EXERCISE PROMPT —
The word "computer" occurs in some of the lines below; copy each of those lines.

(Collected data)

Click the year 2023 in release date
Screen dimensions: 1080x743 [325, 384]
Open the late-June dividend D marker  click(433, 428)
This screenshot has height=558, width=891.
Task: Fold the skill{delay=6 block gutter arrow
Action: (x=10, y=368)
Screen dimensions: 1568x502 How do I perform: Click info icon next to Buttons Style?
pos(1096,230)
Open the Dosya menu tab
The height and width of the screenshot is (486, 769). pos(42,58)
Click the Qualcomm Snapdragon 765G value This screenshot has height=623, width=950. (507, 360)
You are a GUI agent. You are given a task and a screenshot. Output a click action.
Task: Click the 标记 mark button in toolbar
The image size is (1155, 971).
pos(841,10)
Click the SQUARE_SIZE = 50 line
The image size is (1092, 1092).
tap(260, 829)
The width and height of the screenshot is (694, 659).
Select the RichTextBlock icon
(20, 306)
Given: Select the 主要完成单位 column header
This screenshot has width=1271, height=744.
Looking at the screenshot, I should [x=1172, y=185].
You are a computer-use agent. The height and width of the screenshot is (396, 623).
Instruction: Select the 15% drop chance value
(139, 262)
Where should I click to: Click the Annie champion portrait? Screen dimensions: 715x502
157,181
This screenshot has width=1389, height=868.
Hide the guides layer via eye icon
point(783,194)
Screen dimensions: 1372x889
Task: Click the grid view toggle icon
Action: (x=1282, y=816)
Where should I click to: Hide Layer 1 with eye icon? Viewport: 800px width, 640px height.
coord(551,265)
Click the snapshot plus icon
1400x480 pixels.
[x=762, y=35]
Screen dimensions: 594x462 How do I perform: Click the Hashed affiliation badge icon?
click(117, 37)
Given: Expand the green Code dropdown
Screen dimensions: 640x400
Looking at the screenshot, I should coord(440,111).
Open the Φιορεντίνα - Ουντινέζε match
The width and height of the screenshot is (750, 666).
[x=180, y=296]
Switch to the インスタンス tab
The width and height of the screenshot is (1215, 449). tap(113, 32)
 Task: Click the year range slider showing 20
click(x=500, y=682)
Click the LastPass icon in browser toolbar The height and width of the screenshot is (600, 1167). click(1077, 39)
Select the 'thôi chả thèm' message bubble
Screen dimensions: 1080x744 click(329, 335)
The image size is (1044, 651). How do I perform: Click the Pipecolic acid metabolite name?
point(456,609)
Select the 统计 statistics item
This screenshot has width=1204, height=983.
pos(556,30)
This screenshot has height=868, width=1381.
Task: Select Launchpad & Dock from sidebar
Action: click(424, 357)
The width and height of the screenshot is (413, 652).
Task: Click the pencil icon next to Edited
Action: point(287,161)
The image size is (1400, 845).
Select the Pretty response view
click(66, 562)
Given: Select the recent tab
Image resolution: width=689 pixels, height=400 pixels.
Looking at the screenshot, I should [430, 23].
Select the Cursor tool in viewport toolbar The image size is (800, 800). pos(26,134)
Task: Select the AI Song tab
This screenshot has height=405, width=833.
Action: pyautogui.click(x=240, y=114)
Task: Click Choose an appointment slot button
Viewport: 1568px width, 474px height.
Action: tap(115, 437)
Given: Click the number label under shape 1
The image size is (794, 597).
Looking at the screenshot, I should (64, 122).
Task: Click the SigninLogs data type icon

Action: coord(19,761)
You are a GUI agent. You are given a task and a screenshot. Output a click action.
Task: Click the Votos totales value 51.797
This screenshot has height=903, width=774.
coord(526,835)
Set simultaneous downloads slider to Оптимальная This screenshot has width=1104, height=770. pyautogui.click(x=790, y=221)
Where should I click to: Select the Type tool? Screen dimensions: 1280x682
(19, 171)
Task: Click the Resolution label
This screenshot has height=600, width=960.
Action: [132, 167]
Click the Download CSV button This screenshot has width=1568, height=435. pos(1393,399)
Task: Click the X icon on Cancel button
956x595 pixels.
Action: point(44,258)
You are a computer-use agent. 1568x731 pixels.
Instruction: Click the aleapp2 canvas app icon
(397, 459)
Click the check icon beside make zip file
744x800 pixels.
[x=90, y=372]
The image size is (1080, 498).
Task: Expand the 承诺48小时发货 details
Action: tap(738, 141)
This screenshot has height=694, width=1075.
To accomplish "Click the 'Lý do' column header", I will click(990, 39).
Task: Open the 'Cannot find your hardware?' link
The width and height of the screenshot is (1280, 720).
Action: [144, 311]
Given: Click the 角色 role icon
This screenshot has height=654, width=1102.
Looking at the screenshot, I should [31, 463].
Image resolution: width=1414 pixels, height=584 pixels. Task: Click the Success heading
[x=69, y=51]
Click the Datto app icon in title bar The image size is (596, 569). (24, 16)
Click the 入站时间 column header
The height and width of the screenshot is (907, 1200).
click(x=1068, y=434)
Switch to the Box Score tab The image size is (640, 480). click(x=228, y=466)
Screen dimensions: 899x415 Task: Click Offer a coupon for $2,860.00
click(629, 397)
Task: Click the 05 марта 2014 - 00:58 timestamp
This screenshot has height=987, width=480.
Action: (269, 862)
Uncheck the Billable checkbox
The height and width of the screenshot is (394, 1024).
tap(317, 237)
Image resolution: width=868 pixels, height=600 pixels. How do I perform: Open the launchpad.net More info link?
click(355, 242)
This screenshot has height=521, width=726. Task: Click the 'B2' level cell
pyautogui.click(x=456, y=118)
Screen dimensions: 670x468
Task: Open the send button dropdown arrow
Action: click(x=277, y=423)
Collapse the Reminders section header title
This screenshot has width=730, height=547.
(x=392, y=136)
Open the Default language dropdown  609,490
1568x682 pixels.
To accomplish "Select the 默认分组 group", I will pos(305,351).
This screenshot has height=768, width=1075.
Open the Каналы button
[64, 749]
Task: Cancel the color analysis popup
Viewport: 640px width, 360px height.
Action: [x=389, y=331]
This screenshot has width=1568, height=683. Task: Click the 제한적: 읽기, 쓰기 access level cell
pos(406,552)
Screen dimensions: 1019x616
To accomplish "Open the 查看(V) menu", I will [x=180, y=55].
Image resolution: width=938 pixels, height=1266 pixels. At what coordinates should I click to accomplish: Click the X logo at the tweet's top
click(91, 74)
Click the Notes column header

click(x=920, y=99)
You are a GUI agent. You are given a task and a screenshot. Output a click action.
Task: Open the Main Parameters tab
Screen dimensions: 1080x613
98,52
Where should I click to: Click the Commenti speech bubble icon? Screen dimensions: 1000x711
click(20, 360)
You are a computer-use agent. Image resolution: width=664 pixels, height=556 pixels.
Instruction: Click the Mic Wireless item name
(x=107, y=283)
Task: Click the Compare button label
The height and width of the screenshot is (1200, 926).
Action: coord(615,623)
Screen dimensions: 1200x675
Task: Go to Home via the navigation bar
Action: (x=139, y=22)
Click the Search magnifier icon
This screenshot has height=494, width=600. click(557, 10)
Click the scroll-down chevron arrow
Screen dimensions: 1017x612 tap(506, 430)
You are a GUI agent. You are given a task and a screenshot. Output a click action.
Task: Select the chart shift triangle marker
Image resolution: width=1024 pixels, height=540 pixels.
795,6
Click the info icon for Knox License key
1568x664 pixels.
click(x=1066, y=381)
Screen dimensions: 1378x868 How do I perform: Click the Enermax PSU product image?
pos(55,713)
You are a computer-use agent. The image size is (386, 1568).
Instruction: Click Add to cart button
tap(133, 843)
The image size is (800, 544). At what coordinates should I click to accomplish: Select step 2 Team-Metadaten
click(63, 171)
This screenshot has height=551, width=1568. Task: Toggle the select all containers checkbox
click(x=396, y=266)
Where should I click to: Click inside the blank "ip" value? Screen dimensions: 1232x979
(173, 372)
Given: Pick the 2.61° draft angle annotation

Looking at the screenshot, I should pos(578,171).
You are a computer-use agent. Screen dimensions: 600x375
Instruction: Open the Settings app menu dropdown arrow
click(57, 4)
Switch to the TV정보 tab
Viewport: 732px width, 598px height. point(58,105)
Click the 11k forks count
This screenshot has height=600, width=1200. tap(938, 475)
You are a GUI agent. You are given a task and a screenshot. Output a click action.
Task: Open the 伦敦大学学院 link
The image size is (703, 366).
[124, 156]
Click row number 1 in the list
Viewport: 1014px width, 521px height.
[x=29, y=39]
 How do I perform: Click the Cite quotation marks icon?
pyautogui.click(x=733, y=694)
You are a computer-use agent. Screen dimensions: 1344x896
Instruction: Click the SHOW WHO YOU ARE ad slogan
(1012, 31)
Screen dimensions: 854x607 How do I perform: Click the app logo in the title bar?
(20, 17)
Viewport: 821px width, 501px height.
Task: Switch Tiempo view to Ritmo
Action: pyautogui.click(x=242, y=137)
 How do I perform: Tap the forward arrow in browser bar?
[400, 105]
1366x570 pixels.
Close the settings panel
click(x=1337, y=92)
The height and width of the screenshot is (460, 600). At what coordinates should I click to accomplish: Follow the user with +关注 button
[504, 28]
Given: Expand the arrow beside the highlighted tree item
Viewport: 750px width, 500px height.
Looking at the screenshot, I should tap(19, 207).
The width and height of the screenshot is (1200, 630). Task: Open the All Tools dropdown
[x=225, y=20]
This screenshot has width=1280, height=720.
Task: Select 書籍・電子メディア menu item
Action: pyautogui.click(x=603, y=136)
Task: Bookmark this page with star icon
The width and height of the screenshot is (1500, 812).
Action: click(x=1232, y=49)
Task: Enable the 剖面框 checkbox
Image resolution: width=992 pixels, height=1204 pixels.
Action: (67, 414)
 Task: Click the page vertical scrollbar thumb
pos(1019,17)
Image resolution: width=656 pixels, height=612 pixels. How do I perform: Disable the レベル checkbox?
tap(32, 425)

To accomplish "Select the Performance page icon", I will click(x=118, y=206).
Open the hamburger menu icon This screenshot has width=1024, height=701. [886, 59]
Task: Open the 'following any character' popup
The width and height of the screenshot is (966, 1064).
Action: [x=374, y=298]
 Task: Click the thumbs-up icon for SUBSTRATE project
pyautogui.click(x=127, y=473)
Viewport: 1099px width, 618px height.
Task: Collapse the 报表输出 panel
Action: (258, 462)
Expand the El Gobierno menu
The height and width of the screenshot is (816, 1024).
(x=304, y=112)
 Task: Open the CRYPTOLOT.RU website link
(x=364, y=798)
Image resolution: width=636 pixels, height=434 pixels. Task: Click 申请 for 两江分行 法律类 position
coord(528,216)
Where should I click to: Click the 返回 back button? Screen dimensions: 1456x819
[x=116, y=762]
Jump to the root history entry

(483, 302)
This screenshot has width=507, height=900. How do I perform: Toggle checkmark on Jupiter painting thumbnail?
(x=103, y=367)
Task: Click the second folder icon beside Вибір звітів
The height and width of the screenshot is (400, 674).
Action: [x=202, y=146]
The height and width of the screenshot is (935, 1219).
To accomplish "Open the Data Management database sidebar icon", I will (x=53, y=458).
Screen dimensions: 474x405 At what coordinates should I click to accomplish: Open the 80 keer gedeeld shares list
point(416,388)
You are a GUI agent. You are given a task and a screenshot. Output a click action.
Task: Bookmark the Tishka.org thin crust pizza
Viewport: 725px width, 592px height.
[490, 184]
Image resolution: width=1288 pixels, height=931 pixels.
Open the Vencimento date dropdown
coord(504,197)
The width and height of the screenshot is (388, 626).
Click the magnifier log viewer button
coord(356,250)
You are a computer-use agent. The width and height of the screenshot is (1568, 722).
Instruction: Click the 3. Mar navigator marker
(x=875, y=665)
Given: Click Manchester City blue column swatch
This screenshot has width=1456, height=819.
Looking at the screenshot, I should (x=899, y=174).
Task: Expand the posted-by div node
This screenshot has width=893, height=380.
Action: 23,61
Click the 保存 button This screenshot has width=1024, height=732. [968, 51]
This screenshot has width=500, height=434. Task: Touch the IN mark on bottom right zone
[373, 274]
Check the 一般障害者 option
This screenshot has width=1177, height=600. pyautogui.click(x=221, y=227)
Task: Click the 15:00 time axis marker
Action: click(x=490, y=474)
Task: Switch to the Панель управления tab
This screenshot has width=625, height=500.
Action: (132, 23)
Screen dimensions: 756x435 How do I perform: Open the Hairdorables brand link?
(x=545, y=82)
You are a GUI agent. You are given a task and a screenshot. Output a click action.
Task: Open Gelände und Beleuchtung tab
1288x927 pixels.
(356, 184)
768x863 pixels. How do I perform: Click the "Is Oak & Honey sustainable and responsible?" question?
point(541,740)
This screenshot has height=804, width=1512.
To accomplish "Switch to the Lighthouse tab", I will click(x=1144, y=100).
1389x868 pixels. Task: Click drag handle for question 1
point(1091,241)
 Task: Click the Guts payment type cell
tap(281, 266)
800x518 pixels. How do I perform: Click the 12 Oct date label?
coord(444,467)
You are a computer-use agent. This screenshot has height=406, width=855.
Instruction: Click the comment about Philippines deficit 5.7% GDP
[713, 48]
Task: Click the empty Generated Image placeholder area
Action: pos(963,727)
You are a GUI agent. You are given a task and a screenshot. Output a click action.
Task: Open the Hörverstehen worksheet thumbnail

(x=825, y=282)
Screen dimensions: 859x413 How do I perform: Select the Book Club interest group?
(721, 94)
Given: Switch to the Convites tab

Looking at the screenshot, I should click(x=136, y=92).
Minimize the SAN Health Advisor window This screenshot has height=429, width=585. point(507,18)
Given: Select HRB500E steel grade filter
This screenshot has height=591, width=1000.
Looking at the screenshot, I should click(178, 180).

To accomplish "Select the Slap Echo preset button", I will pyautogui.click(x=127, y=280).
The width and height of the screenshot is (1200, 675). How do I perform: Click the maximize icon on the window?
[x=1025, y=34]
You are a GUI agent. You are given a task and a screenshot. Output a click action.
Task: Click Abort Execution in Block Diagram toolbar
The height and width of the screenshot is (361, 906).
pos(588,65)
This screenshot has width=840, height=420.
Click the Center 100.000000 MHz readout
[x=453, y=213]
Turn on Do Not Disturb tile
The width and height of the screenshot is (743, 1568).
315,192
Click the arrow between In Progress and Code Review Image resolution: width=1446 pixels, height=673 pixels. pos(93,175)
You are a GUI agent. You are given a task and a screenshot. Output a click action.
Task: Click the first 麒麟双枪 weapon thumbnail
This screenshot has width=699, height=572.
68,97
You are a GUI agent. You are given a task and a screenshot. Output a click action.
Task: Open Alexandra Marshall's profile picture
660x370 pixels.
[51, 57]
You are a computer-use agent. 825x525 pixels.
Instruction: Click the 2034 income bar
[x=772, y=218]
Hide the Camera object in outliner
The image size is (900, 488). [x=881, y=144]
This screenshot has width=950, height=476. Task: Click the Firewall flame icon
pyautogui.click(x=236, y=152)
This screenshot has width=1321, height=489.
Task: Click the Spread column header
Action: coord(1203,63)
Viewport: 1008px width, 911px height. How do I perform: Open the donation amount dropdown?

TASK RESPONSE —
You are a computer-use agent. The height and width of the screenshot is (396, 623).
You are a computer-use agent. 1568x731 pixels.
You are a computer-use agent. Image resolution: width=664 pixels, height=556 pixels.
You are a computer-use agent. The image size is (386, 1568).
You are a computer-use agent. Screen dimensions: 600x375
You are a computer-use agent. Screen dimensions: 1344x896
You are a computer-use agent. The width and height of the screenshot is (1568, 722).
You are a computer-use agent. This screenshot has height=406, width=855.
You are a computer-use agent. 825x525 pixels.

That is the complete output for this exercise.